Brian Hjort, a Danish man who has helped Mr. Luu and other Vietnamese track down their fathers, says Amerasians often have unrealistically high expectations for reunions with fathers. But the veterans they meet are often infirm or struggling economically.

An industrial painter from Copenhagen, Mr. Hjort, 42, first met Amerasians while traveling through Vietnam and the Philippines two decades ago and was struck by their desperate poverty.

News of Mr. Hjort's success traveled rapidly through Amerasian circles, and he was soon besieged with pleas for help. He took on more cases, charging only the cost of his trips to Vietnam. He created a Web site,, that brought more requests than he could handle.

Working in his spare time, he has found scores of fathers. Perhaps two dozen have accepted their children. And veterans, too, have begun asking for help. James Copeland was one.

In 2011, Mr. Copeland decided to search for his own child.

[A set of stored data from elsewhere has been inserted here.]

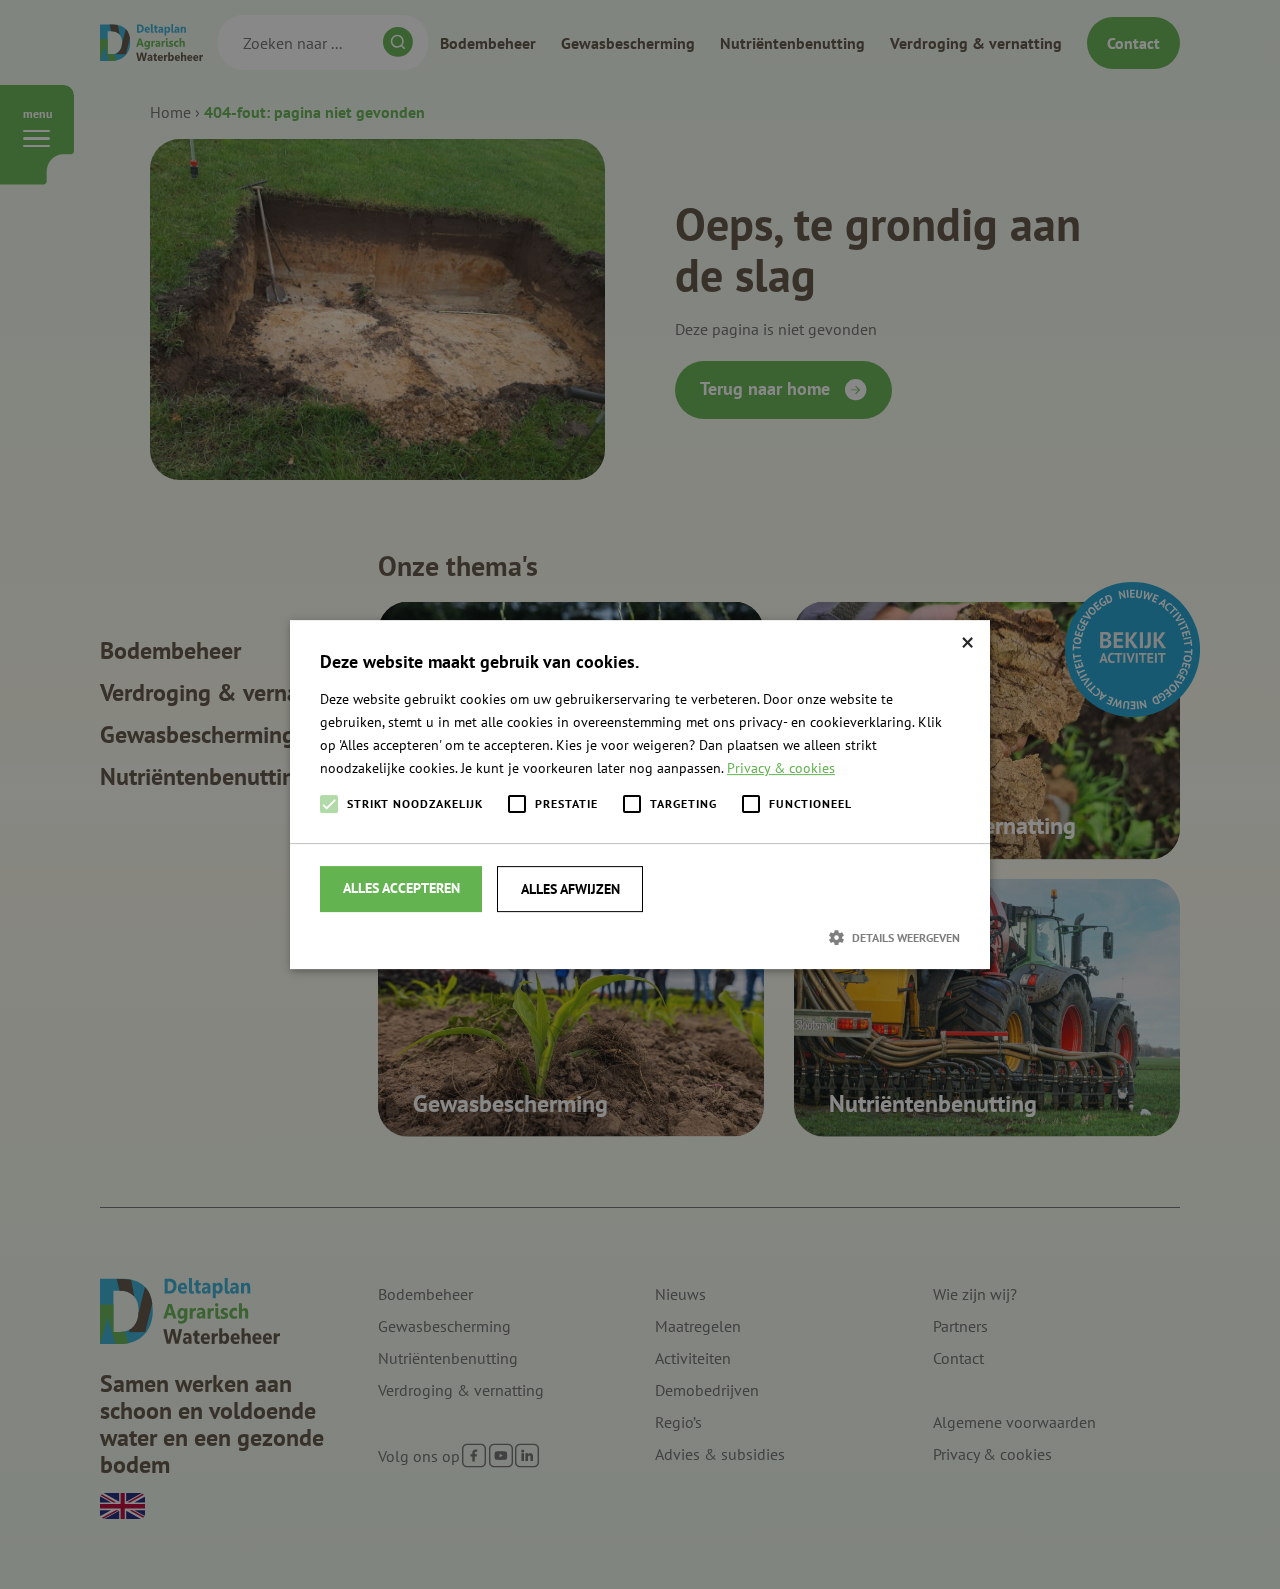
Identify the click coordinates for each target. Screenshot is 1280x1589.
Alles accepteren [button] (401, 888)
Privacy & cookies (781, 768)
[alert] (640, 794)
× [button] (967, 642)
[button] (640, 937)
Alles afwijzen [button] (570, 889)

He found Mr. Hjort and sent him money to visit Vietnam. Mr. Hjort found the village where Mr. Copeland had been based and tracked down the brother of an Amerasian woman who was living in America and who Mr. Hjort believed was Mr. Copeland's daughter.

Mr. Hjort sent a photograph of the woman and her mother to Mr. Copeland. He instantly recognized the mother as his old girlfriend. He eventually found his daughter, Tiffany Nguyen, in Reading, Pennsylvania, where she runs a nail salon at the Walmart. For a time, they talked nightly.

"There were a lot of years to cover," Mr. Copeland said. "I can sleep a lot better now."

But the reunion has also brought him heartache. His wife demanded that he not visit his daughter. After 37 years of marriage, he and his wife are separated.

Mr. Copeland now helps Mr. Hjort contact veterans they believe are fathers of Amerasians. He urges them to confront the possibility that they, like he, have Vietnamese children.

"Some people, they just want to move on and forget it," he said. "I don't see how they can do it. But there's a lot of them that I'm sure that's the case. They just want to forget."